### About this exercise:
Copy exactly the lines from the beginning of the data down to and including the line holding "Task: Open NB101 device link in row 1", without any pictures.

# # #

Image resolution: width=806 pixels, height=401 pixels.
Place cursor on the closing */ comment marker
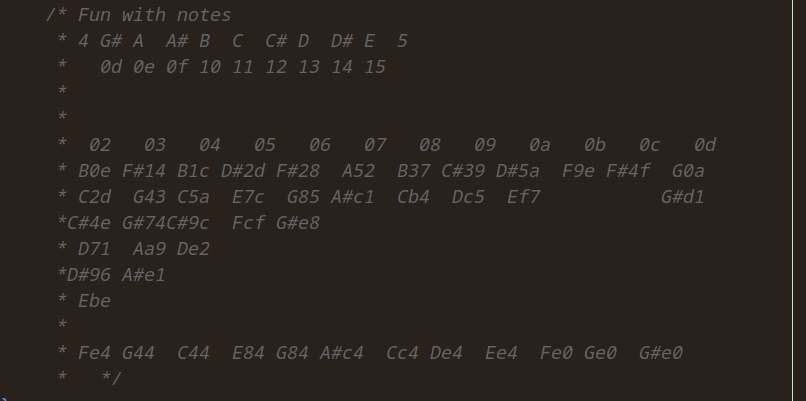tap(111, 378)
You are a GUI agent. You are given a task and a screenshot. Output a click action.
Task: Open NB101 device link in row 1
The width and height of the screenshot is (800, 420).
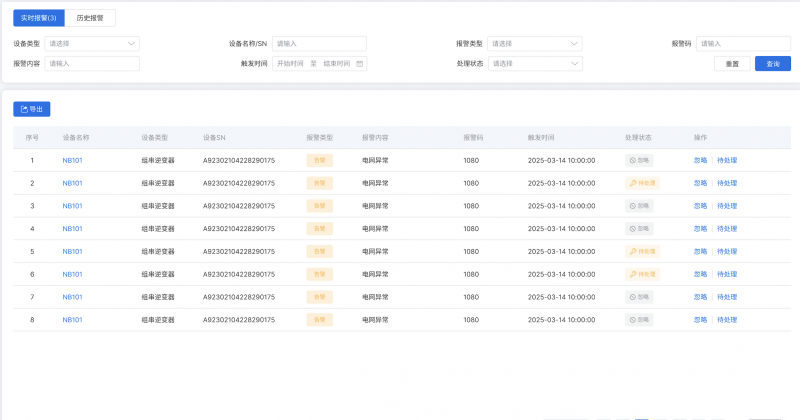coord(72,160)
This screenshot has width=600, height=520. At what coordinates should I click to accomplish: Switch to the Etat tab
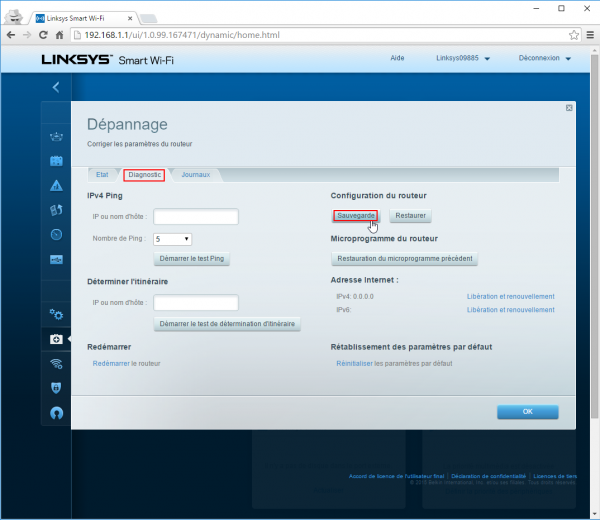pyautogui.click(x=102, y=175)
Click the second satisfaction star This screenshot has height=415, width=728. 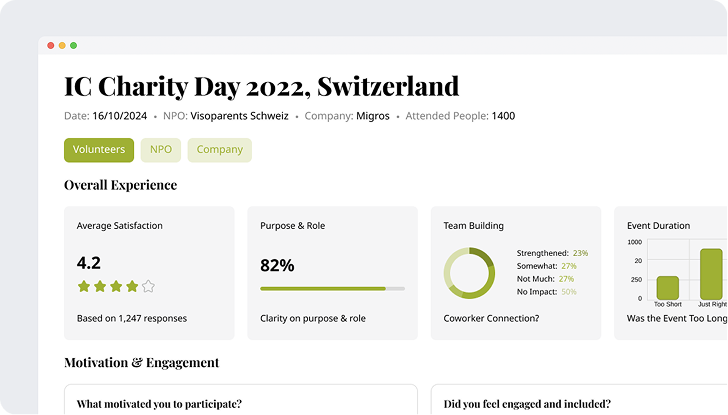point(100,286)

# # #

### Solution to the problem:
Image resolution: width=806 pixels, height=401 pixels.
Place cursor on the closing */ comment marker
tap(111, 378)
You are a GUI agent. You are given a task and a screenshot. Output a click action.
Task: Open NB101 device link in row 1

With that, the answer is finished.